After Kosovo declared independence in February this year, Russia warned that other breakaway regions would follow suit. It now seems that the Pandora's box has been opened.
The first regions to take the opportunity are Georgia's breakaway republics. The leaders of South Ossetia and Abkhazia immediately looked towards Moscow to demand the prize Kosovo had been granted by other countries.
Georgia had unsuccessfully attempted to bring the two regions under its control in by force in the early 1990s. A frozen conflict ensued, with Russian peacekeepers stationed in both regions.
Throughout this period the self-proclaimed republics held several referendums calling for full independence. The overwhelming majority voted to become separate sovereign states, but their will was not put into action. Now they hope to follow in Kosovo's footsteps.
Georgia doesn't want to let the two regions go for historical and territorial reasons.
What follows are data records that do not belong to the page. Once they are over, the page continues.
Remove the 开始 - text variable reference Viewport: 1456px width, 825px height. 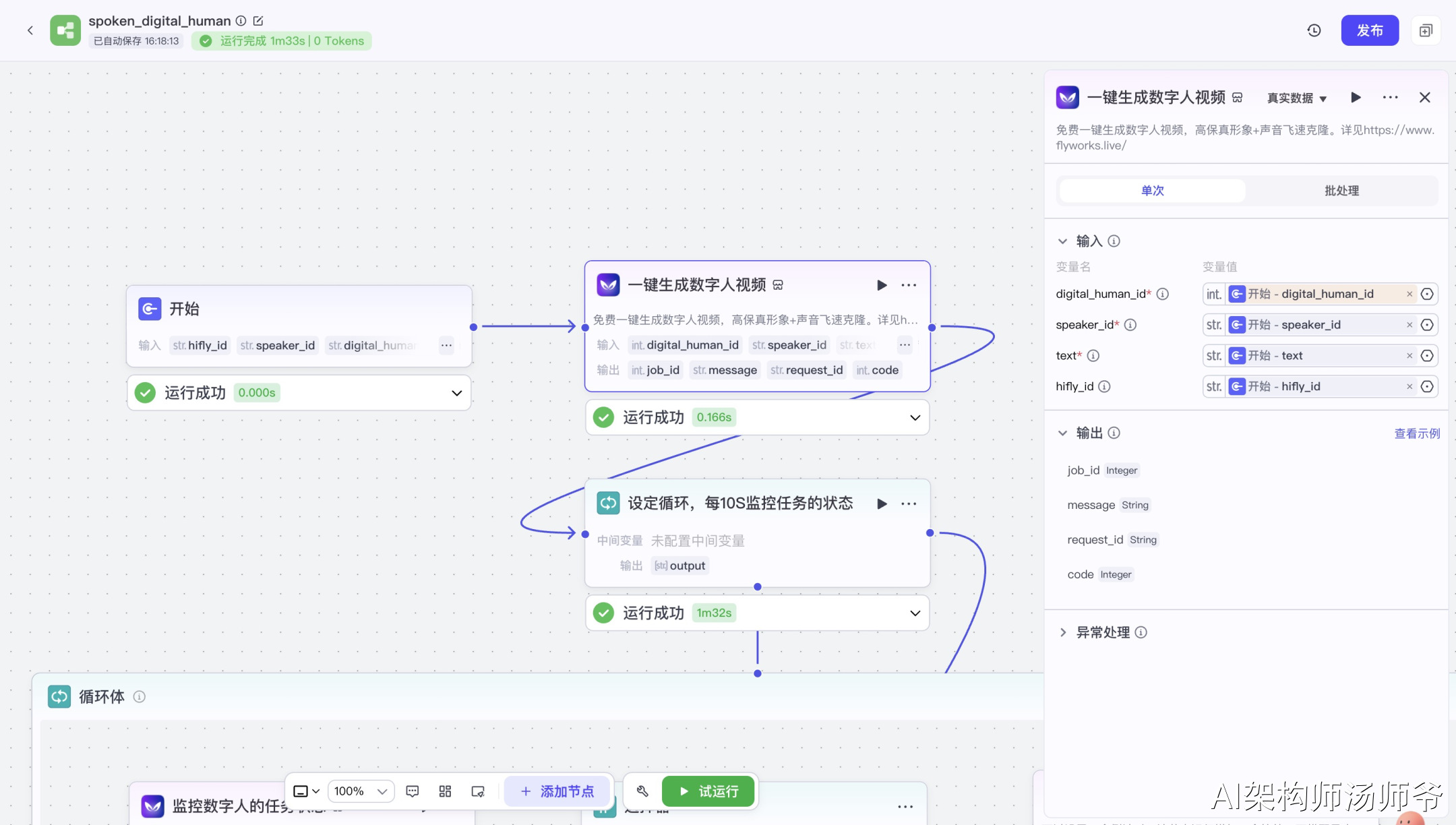coord(1409,356)
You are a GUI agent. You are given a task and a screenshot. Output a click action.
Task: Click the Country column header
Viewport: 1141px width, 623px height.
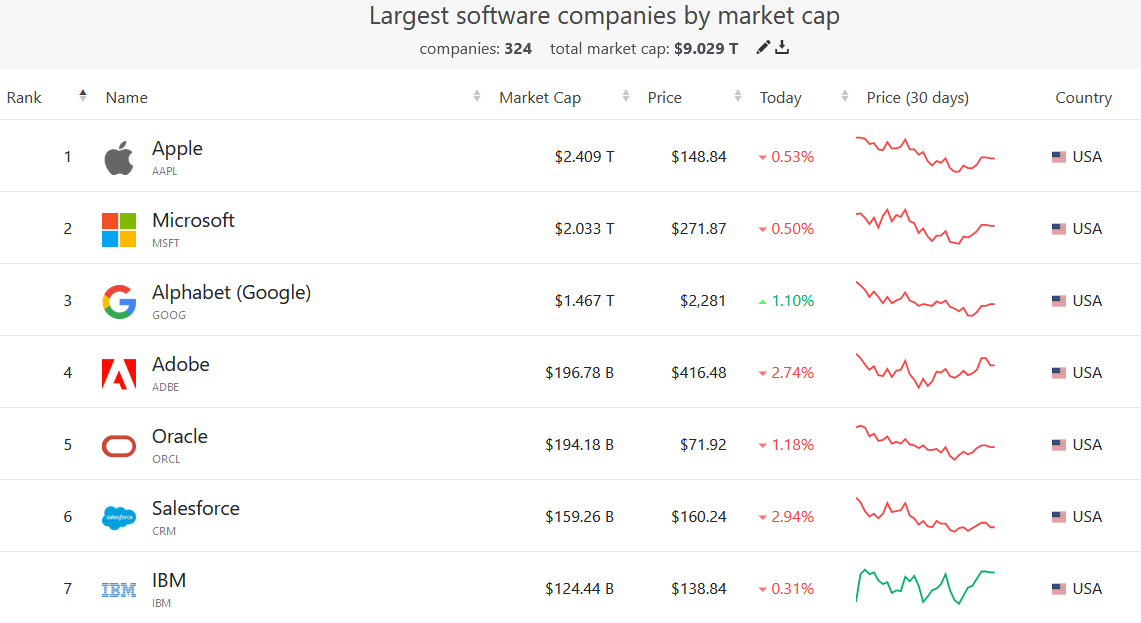coord(1083,97)
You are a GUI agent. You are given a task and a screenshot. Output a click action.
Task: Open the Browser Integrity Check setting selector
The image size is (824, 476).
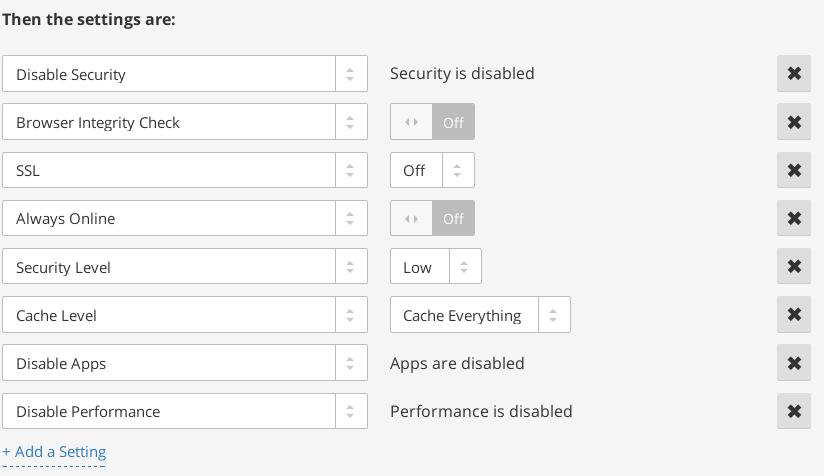186,122
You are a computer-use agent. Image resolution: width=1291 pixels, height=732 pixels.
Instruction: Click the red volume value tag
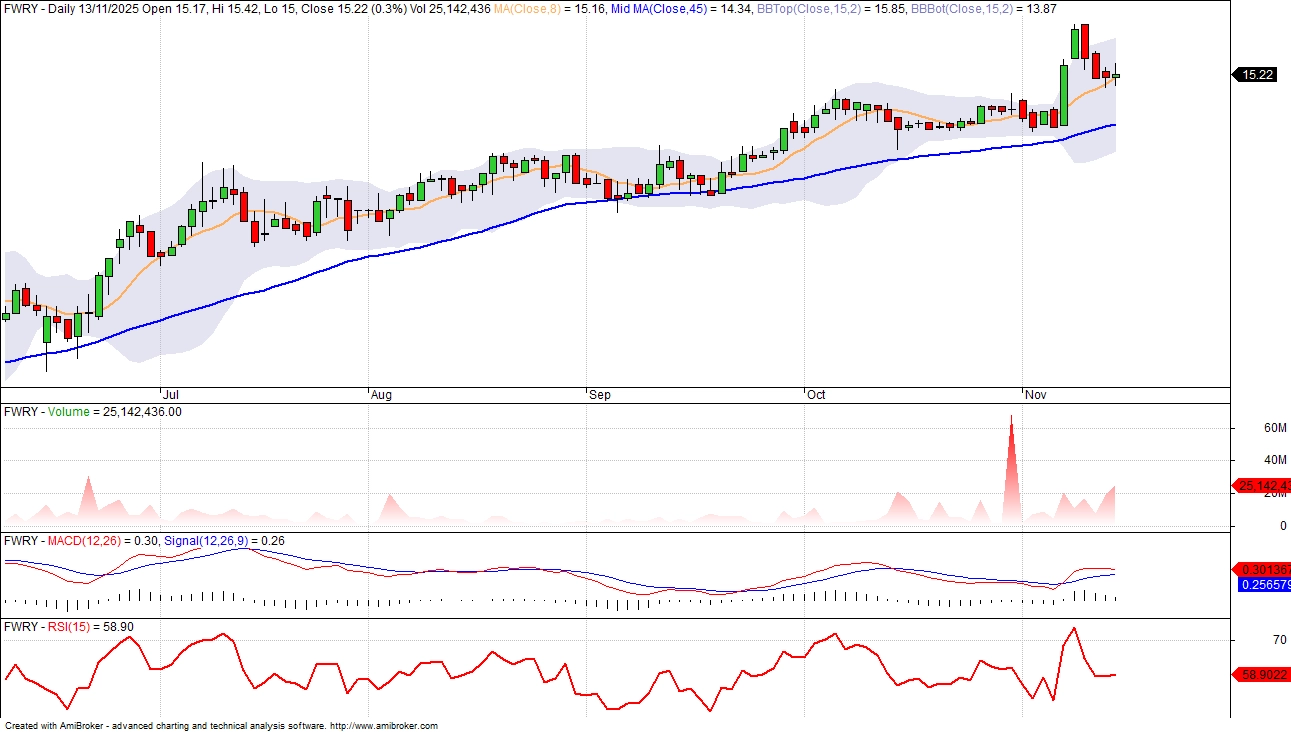coord(1262,485)
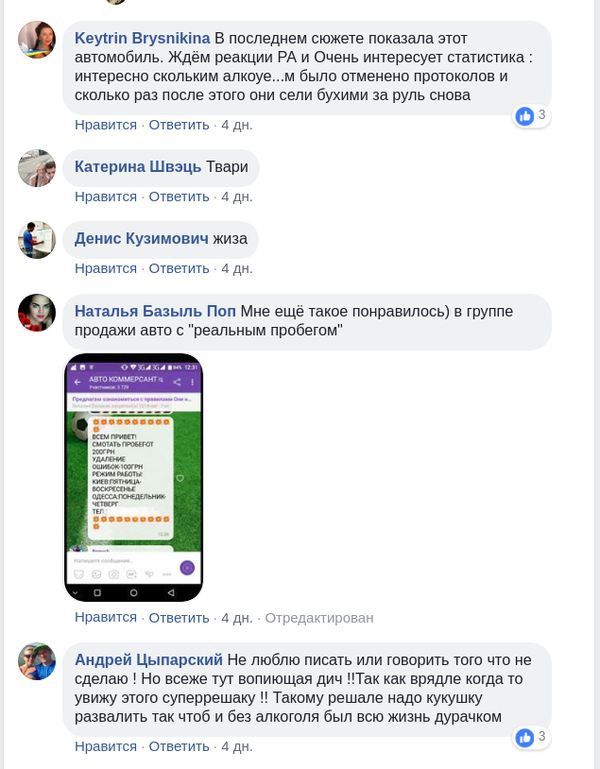
Task: Open Катерина Швэць's avatar picture
Action: pos(37,168)
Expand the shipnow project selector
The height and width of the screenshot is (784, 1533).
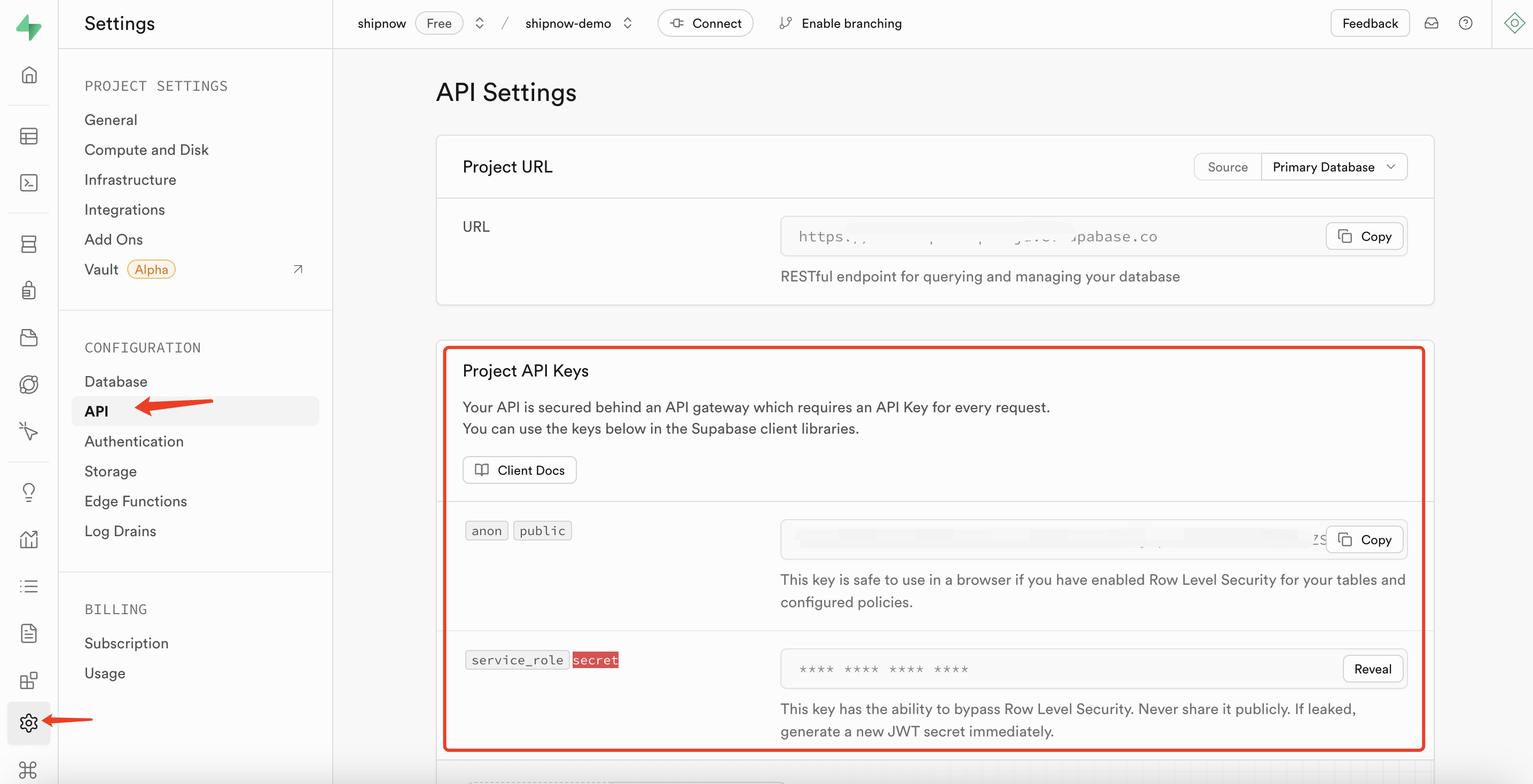click(479, 23)
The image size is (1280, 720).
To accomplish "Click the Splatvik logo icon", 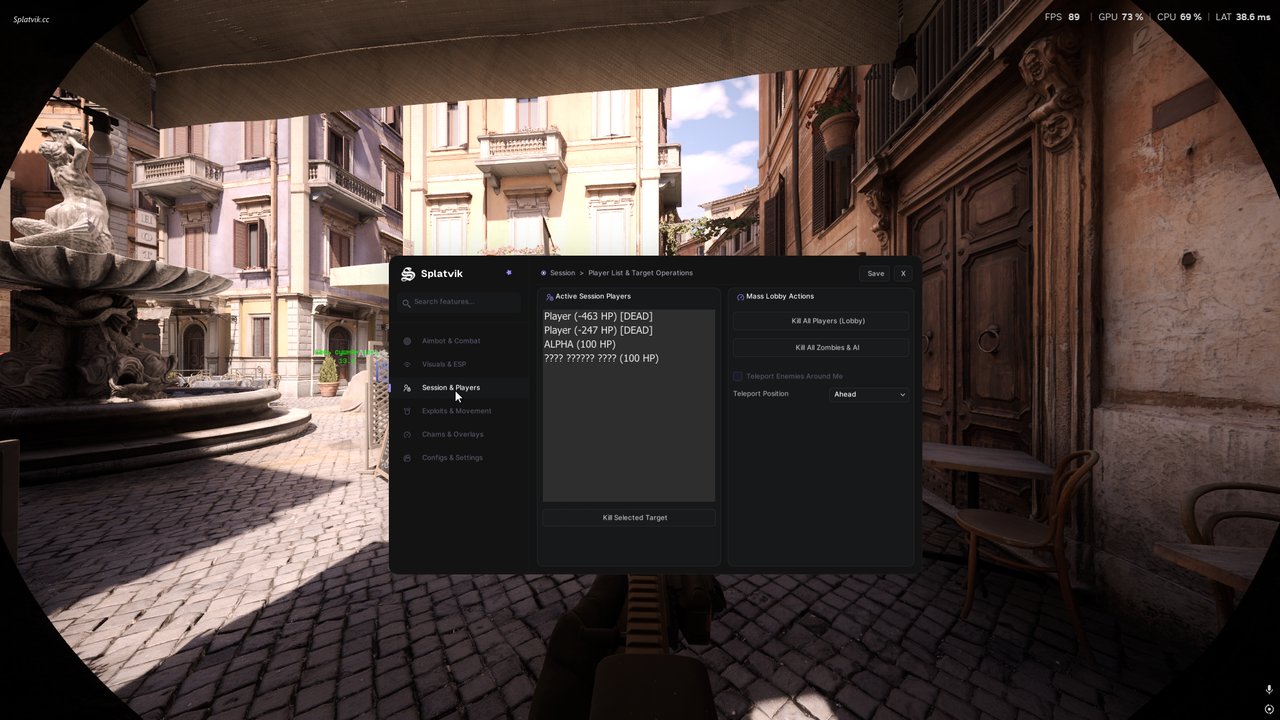I will pos(407,274).
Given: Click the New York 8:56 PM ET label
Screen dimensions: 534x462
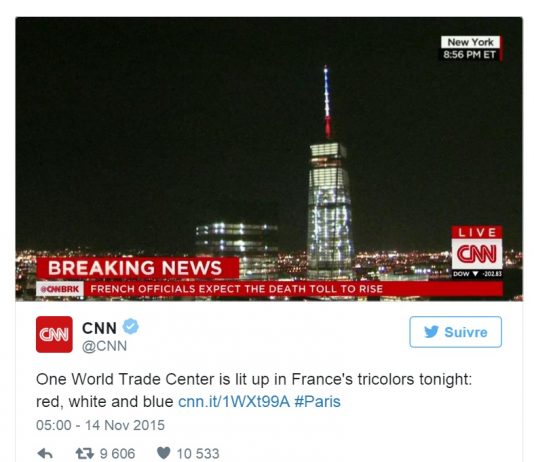Looking at the screenshot, I should (x=471, y=48).
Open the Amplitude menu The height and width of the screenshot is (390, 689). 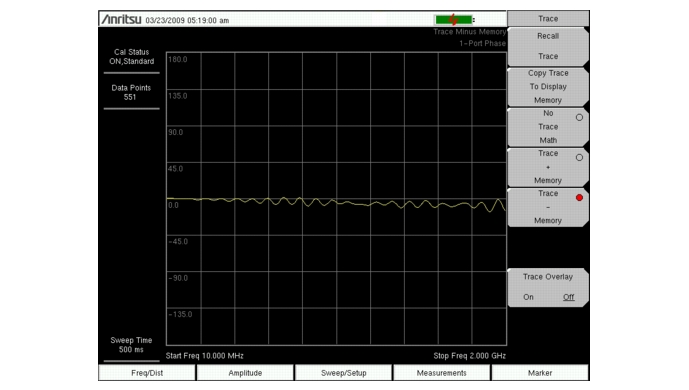coord(245,373)
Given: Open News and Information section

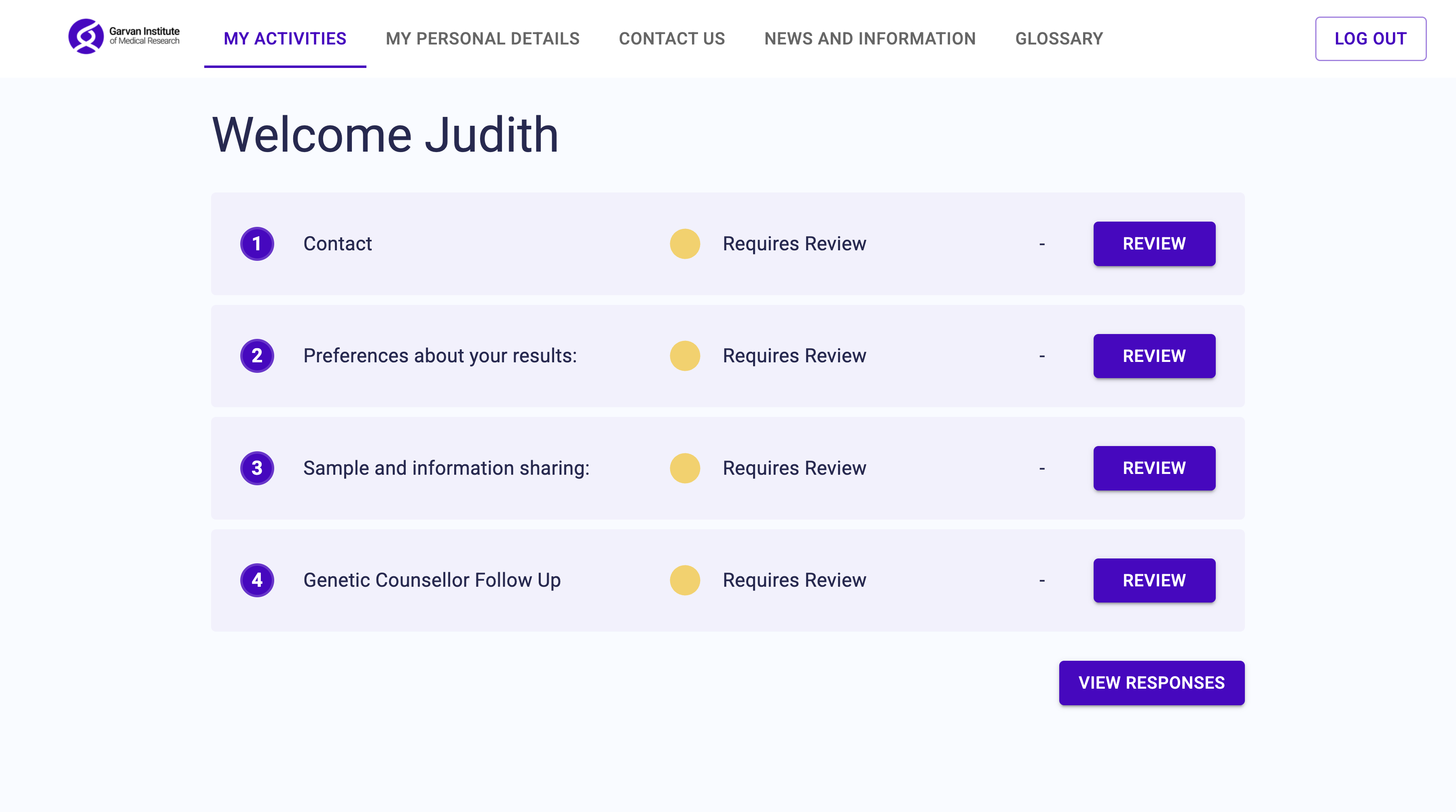Looking at the screenshot, I should (x=869, y=38).

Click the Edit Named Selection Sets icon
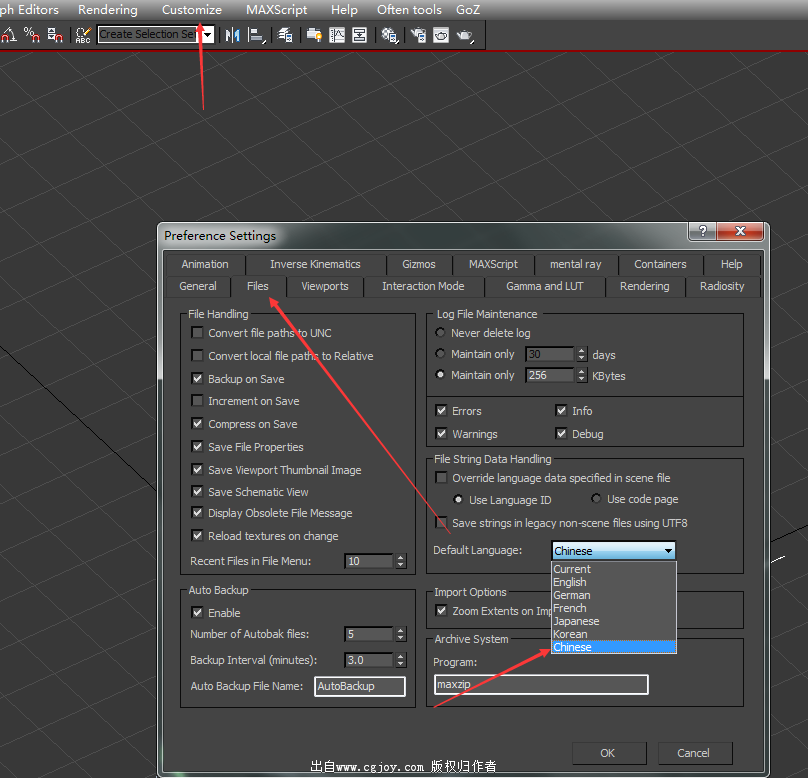pos(83,35)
Georgia's president has offered the regions what he calls “broad autonomy”, but after the recent invasion, Ossetians and Abkhazians may have little reason to trust the offer.
The return of the breakaway regions has been one of Saakashvili's main aims since he came to power in 2003. NATO membership is another ambition of the Georgian president, but unsettled territorial conflicts are a major obstacle.
Now Georgia's territorial integrity is being backed by countries which supported Kosovo's separation from Serbia. The EU envoy to the south Caucasus, Peter Semneby, says: “I will not overemphasise and pay too much attention to parallels. Every conflict has its specific character”.
However, the three regions share a common historical experience – a will to set up a state on their own and wars of independence with their central governments.